Saved entries:
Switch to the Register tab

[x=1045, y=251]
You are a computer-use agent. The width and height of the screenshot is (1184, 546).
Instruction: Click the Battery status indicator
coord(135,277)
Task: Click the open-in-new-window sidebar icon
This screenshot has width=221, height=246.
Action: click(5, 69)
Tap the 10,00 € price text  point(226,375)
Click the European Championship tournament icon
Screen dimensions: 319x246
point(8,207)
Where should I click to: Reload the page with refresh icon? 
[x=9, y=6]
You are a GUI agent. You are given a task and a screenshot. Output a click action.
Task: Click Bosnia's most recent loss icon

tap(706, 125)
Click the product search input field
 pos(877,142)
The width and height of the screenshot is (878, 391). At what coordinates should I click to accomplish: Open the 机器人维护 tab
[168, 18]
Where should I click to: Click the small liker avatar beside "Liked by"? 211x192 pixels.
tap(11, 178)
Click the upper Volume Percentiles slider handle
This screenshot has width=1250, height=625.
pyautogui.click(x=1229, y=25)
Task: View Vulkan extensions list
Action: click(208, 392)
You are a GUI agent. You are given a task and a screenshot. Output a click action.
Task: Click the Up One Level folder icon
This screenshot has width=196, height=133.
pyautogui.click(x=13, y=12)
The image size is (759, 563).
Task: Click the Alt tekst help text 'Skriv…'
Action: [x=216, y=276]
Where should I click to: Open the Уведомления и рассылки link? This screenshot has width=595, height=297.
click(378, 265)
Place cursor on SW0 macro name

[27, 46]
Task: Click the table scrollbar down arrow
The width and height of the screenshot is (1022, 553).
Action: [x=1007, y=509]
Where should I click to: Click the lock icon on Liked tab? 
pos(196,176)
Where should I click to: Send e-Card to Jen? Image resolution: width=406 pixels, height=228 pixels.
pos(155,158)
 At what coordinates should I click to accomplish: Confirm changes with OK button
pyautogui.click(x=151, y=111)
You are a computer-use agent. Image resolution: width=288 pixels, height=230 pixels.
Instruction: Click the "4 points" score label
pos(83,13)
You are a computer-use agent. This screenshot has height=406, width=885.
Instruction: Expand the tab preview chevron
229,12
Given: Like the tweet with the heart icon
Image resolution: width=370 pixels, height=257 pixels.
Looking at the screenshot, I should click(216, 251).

How to complete this task: Copy out each line of the records where the word "agent" appears.

Written solution:
You are a computer-use agent. The width and height of the screenshot is (1184, 546).
You are a GUI agent. You are given a task and a screenshot. Output a click action.
You are a GUI agent. You are given a task and a screenshot. Output a click action.
You are a computer-use agent. Image resolution: width=288 pixels, height=230 pixels.
You are a computer-use agent. This screenshot has height=406, width=885.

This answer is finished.